Bocas do Galinheiro
Sidney Lumet, o desaparecimento de um homem lúcido
Já a filmografia de Sidney Lumet me era familiar
quando vi no pequeno écran o seu filme de estreia, "Twelve Angry
Men" (12 Homens em Fúria, 1957), uma inspirada adaptação da
conhecida peça de Reginald Rose, que Franklin J. Schffner já tinha
levado à televisão.
Aparentemente simples, à história deste filme não será alheia a
evolução do cinema deste prolífero realizador que, como muitos da
sua geração se iniciou na então emergente televisão. Como escreveu
Olivier-René Veillon no seu "Cinema Americano - Os anos Cinquenta",
"doze jurados, que representam aspectos diferentes da sociedade
norte-americana, encerram-se para deliberar, em suas almas e
consciências, da culpabilidade ou inocência de um adolescente
acusado de ter morto o pai. Notemos neste ponto que a parábola
atinge a alegoria, pois o tema do parricídio associa-se intimamente
à acusação de 'actividades antiamericanas', do crime contra a
pátria, contra o pai severo, cuja punição consiste em obrigar os
filhos a confessar publicamente a sua falta…O espaço da ficção
estrutura-se assim em redor do isolamento de cada um dos jurados,
que está confinado num mundo irredutível ao espaço fechado da peça
e cujas dimensões contraditórias perpassam através da sala de
deliberações. Os fundamentos ideológicos da convicção de cada um
deles decompõem-se gradualmente e gradualmente vão aflorando as
razões de uma adesão que está inscrita mais na história do sujeito
que no seu livre arbítrio. Lee J. Cobb representa, implicitamente,
e depois explicitamente, a crise do rompimento com o filho, a
paixão afectiva em que reside a sua paixão ideológica. O fulcro
deste espaço ficcional é ocupado por um centro vazio, pela
personagem encarnada por Jack Warden, cuja preocupação é não perder
o jogo para o qual já comprou bilhete e que deseja acabar o mais
rapidamente possível, seja por que maneira for, com o que, para
ele, não passa de uma enorme maçada. Sentado no topo da mesa, em
frente do presidente e à esquerda de Henry Fonda, é ele o grau zero
da consciência ideológica, o não-sujeito por excelência, o
representante desse pântano sempre pronto a aliar-se à tendência
dominante e que nas democracias como a norte-americana faz as
maiorias. A sua decisão, a meio do filme, faz mudar a opinião dos
jurados e permite que aqueles que estão convencidos por Henry Fonds
e não acreditam na culpabilidade do réu constituam uma maioria. Se
Jack Warden é o fulcro desta perfeita construção retórica, Henry
Fonda é o seu arquitecto - e é efectivamente essa a profissão que
na ficção ele tem - e os seus argumentos não são ideológicos, antes
se situam no terreno dos factos e da sua verosimilhança intrínseca,
para mostrar bem o fundamento ideológico de toda e qualquer
convicção, e particularmente daquelas que parecem as mais seguras.

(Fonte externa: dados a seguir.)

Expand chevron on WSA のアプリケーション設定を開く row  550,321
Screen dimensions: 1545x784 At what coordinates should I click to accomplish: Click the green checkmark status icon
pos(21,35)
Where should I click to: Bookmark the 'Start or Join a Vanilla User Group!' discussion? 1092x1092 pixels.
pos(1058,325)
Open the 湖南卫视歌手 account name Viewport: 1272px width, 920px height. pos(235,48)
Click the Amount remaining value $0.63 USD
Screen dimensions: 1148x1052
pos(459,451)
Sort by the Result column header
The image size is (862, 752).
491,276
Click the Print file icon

O formidável processo de intenções desencadeado pelo senador
McCarthy é assim denunciado no seu mais insidioso aspecto, que o
faz aplicar a realidades impalpáveis, puras suposições que
encontraram nos meios do cinema umas vítimas antecipadamente
designadas."
Sidney Lumet aborda os mais variados géneros nos quais revela a sua
capacidade de encenação e de direcção de actores. Mas é no chamado
filme negro, no drama social e no policial que o talento do
realizador em descrever o complexo mundo suburbano e os seus
ambientes marginais melhor se apreendem, através da criação de
atmosferas carregadas de drama e de angústia.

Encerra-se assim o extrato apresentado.